The museum highlights the hardships the settlers faced, such as the harsh winters in North Dakota or the plagues of grasshoppers seen above, but also the pride in succeeding by doing it themselves.

Outside, there is an original homestead cabin from the area and a trail that meanders through a prairie through the original homestead property.  There is also an exhibit of a wide variety of types of barbed wire!

There is a great film that pairs the opportunity the Homestead Act brought to Americans with the total disenfranchisement of the American Indians from the same land.  Well worth the 20 minutes, and some familiar faces and places in Montana appear in the film.

The one thing that's missing is a full exploration of the environmental consequences of the conversion of the Great Plains to agriculture.  Yeah, they mentioned the Dust Bowl, but they didn't mention the impact on native plants and animals now struggling to eke out an existence.
Homestead National Monument is free to visit and well worth it!  For more information, visit www.nps.gov/home


Brown V. Board of Education National Historic Site

I always thought Brown V Board sounded like the most boring place to visit.  It is not.  In fact, it is a terrific, modern museum that tells the story of the court cases that ended segregation in schools.  From there, it expands into the larger Civil Rights movement for which Brown V. Board was a significant landmark.  It also deals with the degrees to which the full scope of school desegregation has yet to be fully realized.


More than a museum, the Brown V. Board site is housed in the Monroe School in downtown Topeka, KS, one of four schools once segregated and used only for black children.  I get a little choked up when I think about the history of blacks in America, so this museum was very moving for me.




There are impressive multimedia displays throughout the museum.  In the above photo, the theater features seven screens that coordinate to show multiple angles of a story being told.  It's kind of weird but kind of cool.  Our baby was mesmerized by all the action before she went off like an atom bomb and ruined my conversation with the park staff.

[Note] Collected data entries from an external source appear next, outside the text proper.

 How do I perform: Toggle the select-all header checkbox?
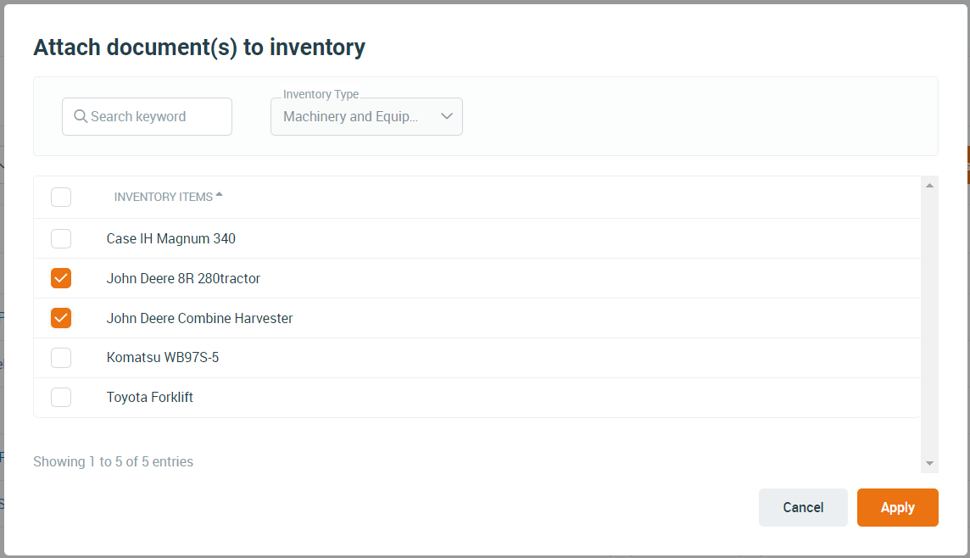[61, 198]
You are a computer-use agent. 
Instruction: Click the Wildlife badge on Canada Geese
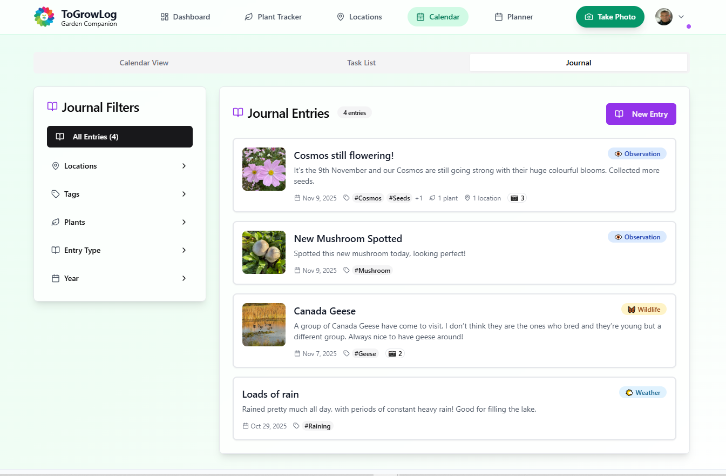coord(643,310)
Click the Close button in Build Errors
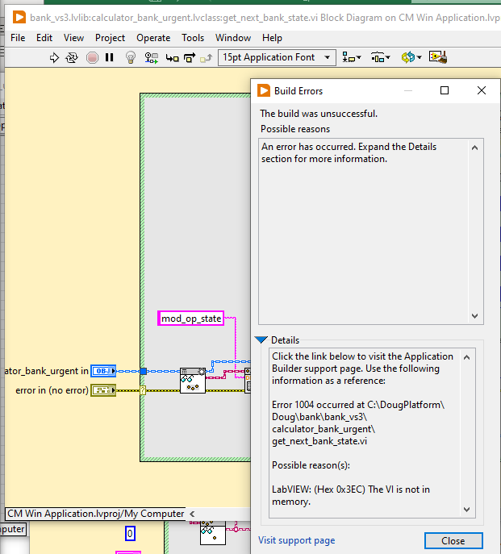The width and height of the screenshot is (501, 554). tap(453, 541)
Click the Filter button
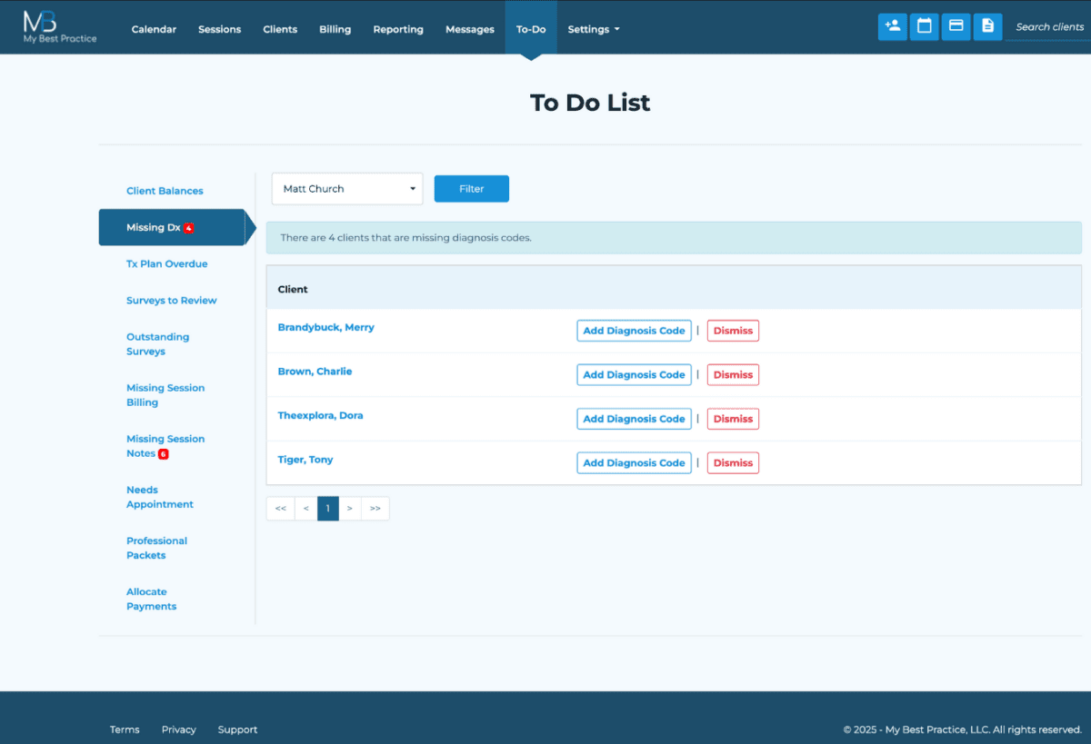 click(471, 188)
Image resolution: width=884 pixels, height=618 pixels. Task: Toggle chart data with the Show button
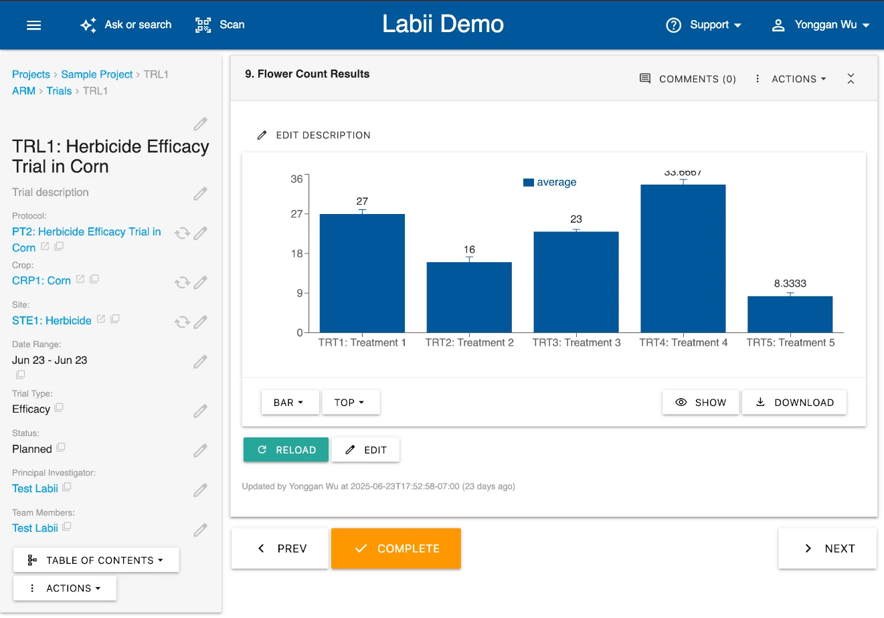pyautogui.click(x=701, y=403)
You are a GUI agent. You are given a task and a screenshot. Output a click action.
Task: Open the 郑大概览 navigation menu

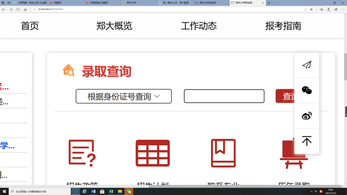tap(114, 26)
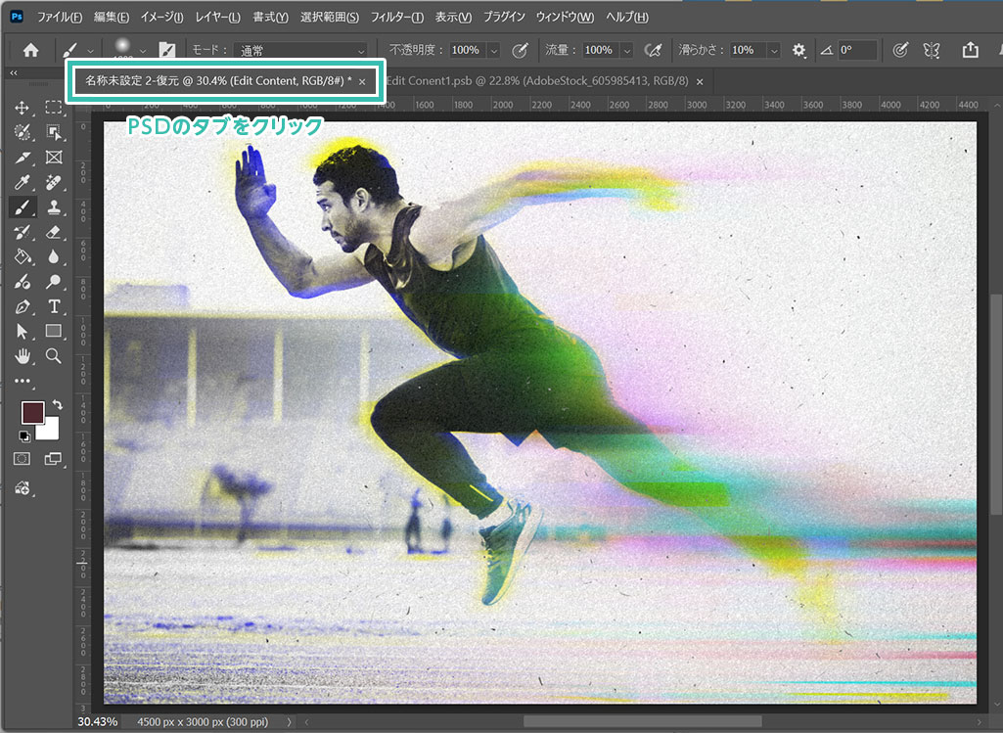This screenshot has height=733, width=1003.
Task: Select the Rectangular Marquee tool
Action: click(54, 108)

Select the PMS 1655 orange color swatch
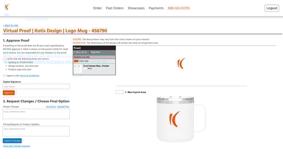coord(76,61)
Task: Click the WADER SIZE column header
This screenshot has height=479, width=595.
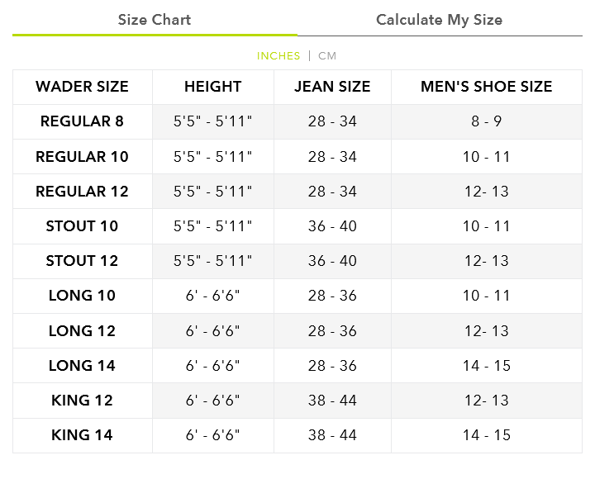Action: [x=83, y=87]
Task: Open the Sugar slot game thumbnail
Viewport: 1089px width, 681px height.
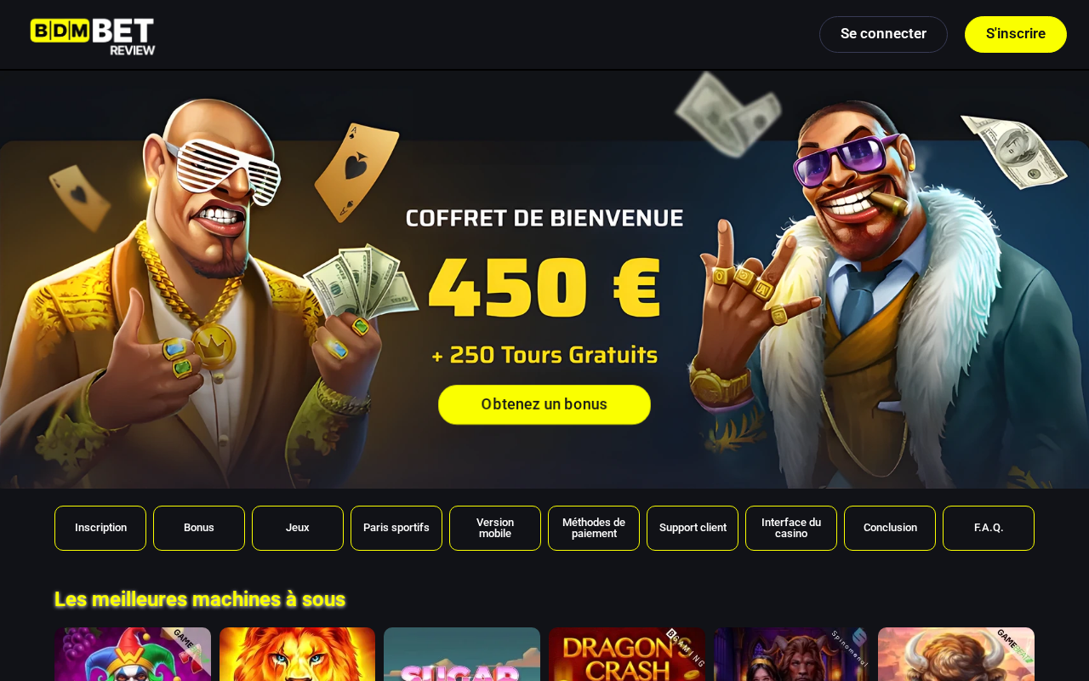Action: coord(462,655)
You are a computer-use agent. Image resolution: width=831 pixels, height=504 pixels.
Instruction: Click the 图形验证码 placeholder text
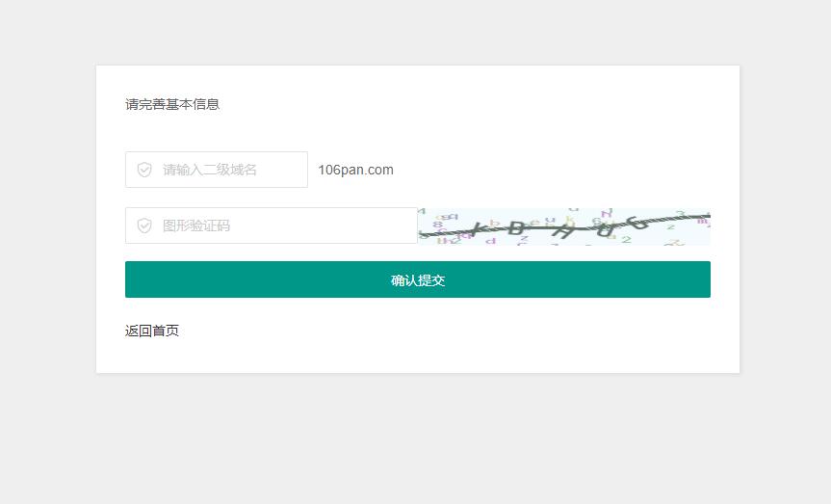pyautogui.click(x=196, y=225)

Brown V Board is free to visit and totally worth the stop if you're passing through Topeka.  For more information, visit www.nps.gov/brvb

Friday, October 22, 2010

Nicodemus National Historic Site

Nicodemus is a site with a lot of potential.  A lot of unrealized potential.  But that's the story of Nicodemus, Kansas, too.  In many ways, it is a story that had played out in thousands of towns across the West - a story about people who sought the American dream, found a hardscrabble life instead, and forged a community because they had the will to do it, only to see it slowly erode over time.  The difference between Nicodemus and every other crumbling small town in Texas, Oklahoma, Kansas, Nebraska, South Dakota, and North Dakota today is the one thing that makes it unique: it was settled entirely by black people.  An enclave of their descendants still lives there on the undulating, grassy prairie, under an enormous blue sky.

In 1877, two white land speculators convinced black Americans in the Reconstruction Era South to start a new life in the West.  There, they had the opportunity to achieve the American dream and start life anew, whereas in the Reconstruction South, blacks had been systematically deprived of opportunity, impoverished economically, and denied education.  I did a little research, and, in fact, Nicodemus is the name of a Biblical character to whom Jesus peronally explained the idea of spiritual rebirth (John 3:1-21), so extra points for allegorical settlement naming.

However, as these people arrived at Nicodemus in northwestern Kansas, they discovered to their dismay that it was basically as awful as any place on the Great Plains: sun-baked, treeless, windy.  Take Willianna Hickman's oft-quoted remark upon her arrival, "When we got sight of Nicodemus, the men shouted, 'there is Nicodemus!' Being very sick, I hailed this news with gladness.  I looked with all the eyes I had.  'Where is Nicodemus? I don't see it.'  My husband pointed out various smokes coming out of the ground and said, 'That is Nicodemus.'  The families lived in dugouts ... The scenery was not at all inviting, and I began to cry."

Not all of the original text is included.